For many of our members, one item on the statement is your commuted value (CV). This figure appears on your annual statement if you are eligible, which is if you are less than age 55 with more than five years of pensionable service.
What is the Commuted Value?
A commuted value is the lump-sum of money that would need to be set aside today, at current market interest rates, to provide future pension payments. The CV is offered as an option when a plan member’s employment terminates and their participation in the plan ends. At that time, plan members can decide what to do with their pension benefit. They have various options, depending on their age and service.

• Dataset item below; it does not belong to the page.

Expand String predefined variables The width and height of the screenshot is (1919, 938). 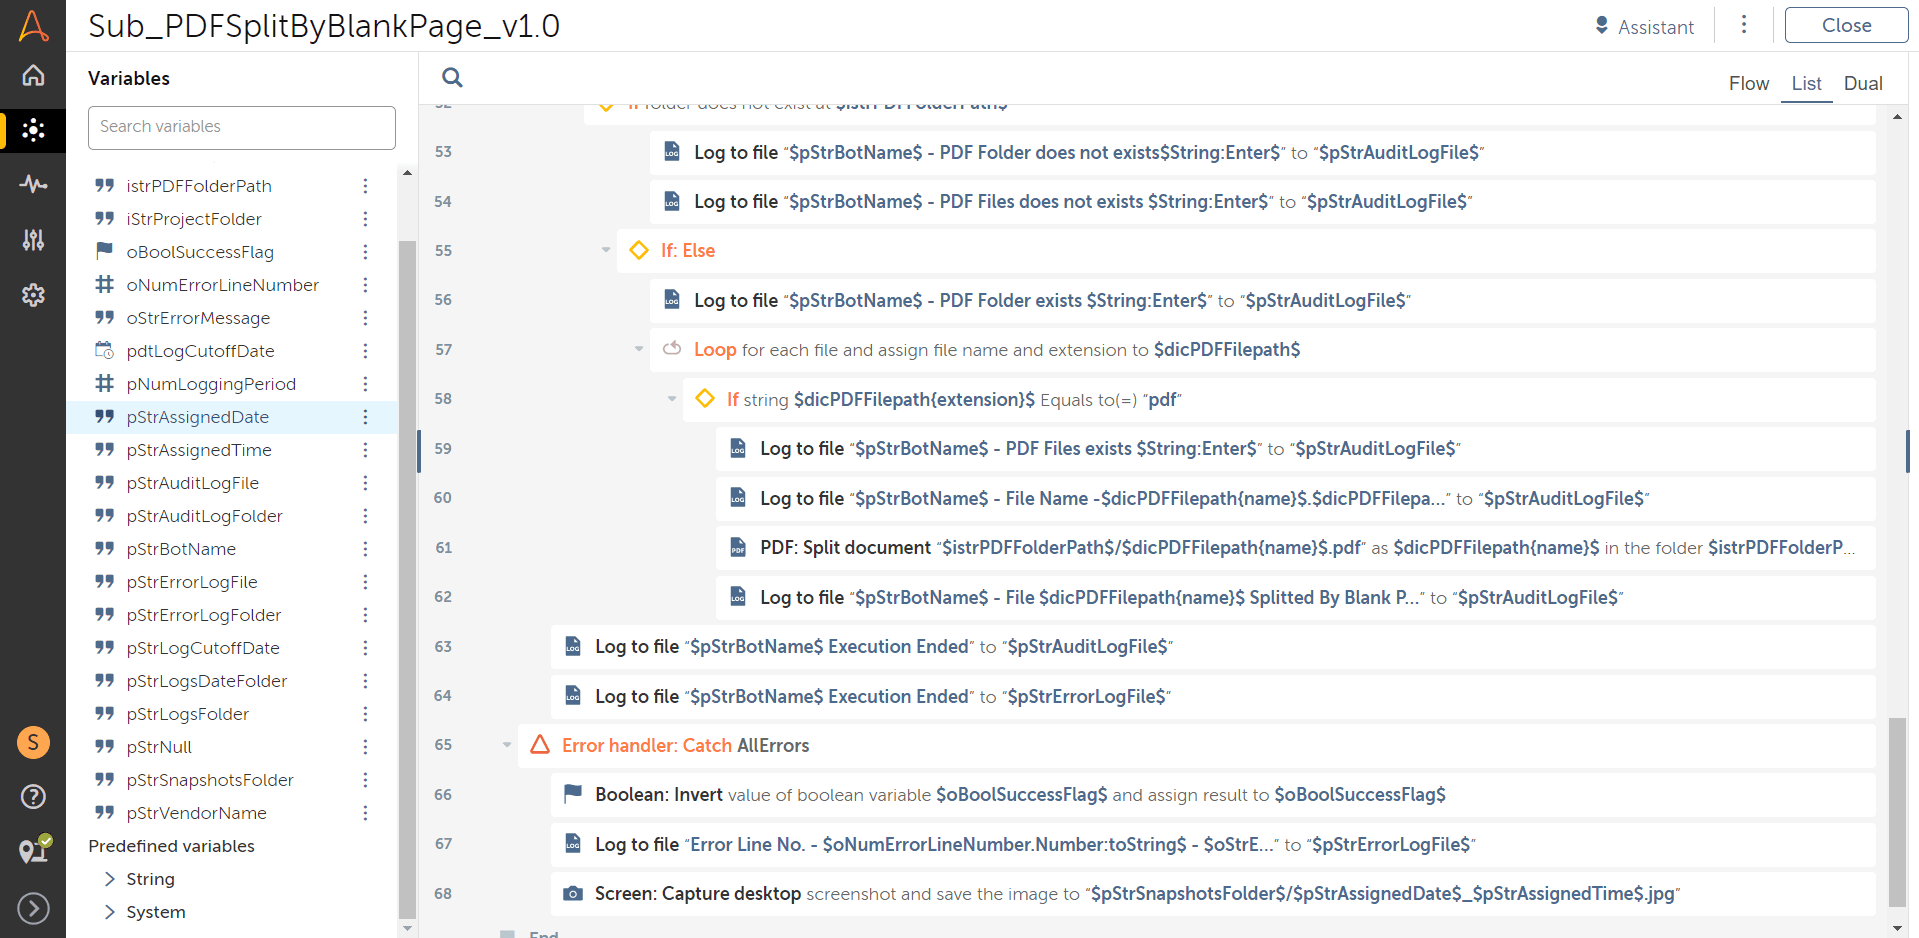point(110,879)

For example, the CV is only offered as a termination benefit when the plan member is less than age 55. Each option needs to be carefully considered as they have different features. All of this is described in the termination benefit package plan members receive from ATRF following their termination.

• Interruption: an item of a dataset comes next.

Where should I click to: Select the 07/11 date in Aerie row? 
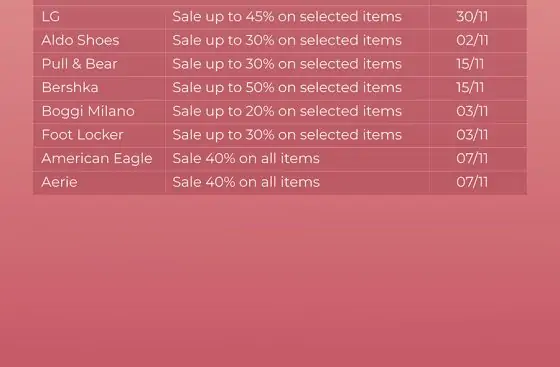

If the plan member chooses to take the CV, they would receive a one-time lump-sum termination benefit from the plan instead of a future lifetime monthly pension benefit. By taking the commuted value, they are withdrawing all their funds and no longer have entitlements from the plan.
How is a Commuted Value Calculated?
The commuted value is calculated using the plan member’s age, service, salary, and assumptions including interest, inflation, and mortality rates. ATRF follows the standard of practice for determining commuted values recommended by the Canadian Institute of Actuaries (CIA).

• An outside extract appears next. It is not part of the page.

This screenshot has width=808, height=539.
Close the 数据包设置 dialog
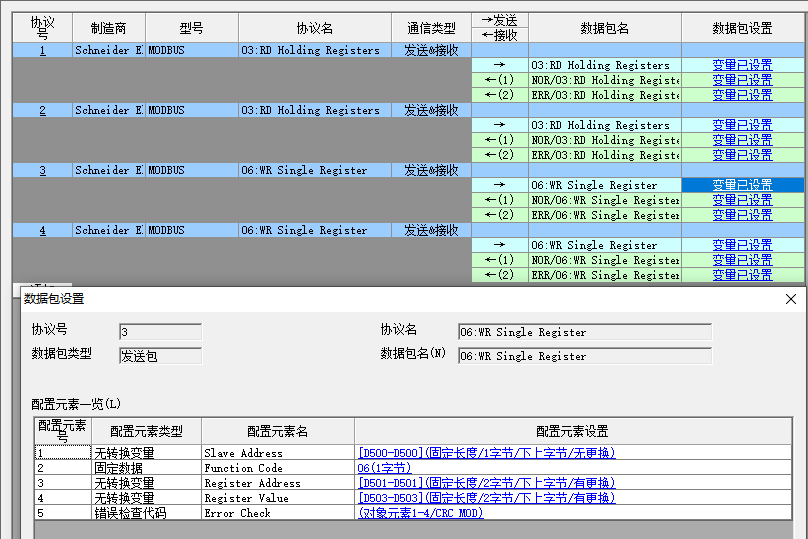click(x=791, y=299)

Why Does the Commuted Value Change?
Changes to interest rates can cause the commuted value to change from month to month. When interest rates go down, less interest will be earned to pay a future pension. This means a larger initial investment would be needed to fund that future pension. As interest rates go up, more interest will be earned to pay your future pension – and therefore, less money would need to be set aside today.
In periods where there have been substantial increases in interest rates, the commuted value shown on a plan member’s most recent annual statement may be lower than the one shown on the prior year’s, even if more service is counted towards the pension.
Does a Change in Commuted Values Impact Pensions?
No. As long as the pension stays in the ATRF plan, changes in a member’s commuted value will not impact their pension.
That pension is based on a formula that includes the highest five-year average pensionable salary and pensionable years of service and will increase with additional years of pensionable service and salary. The pension is not based on the CV, investment returns, or interest rates, as long as it’s in the plan. If money is taken out of the plan upon termination, then a member’s future retirement income will be dependent on the CV, how it’s invested, and when it is drawn to pay a retirement income.
Do Commuted Values Changes Reflect the Health of the Plan?
Changes in commuted values are not indicative of the health of the plan, rather, they reflect changes in interest rates. Plan sustainability is maintained with appropriate funding using long-term interest assumptions and prudent risk management.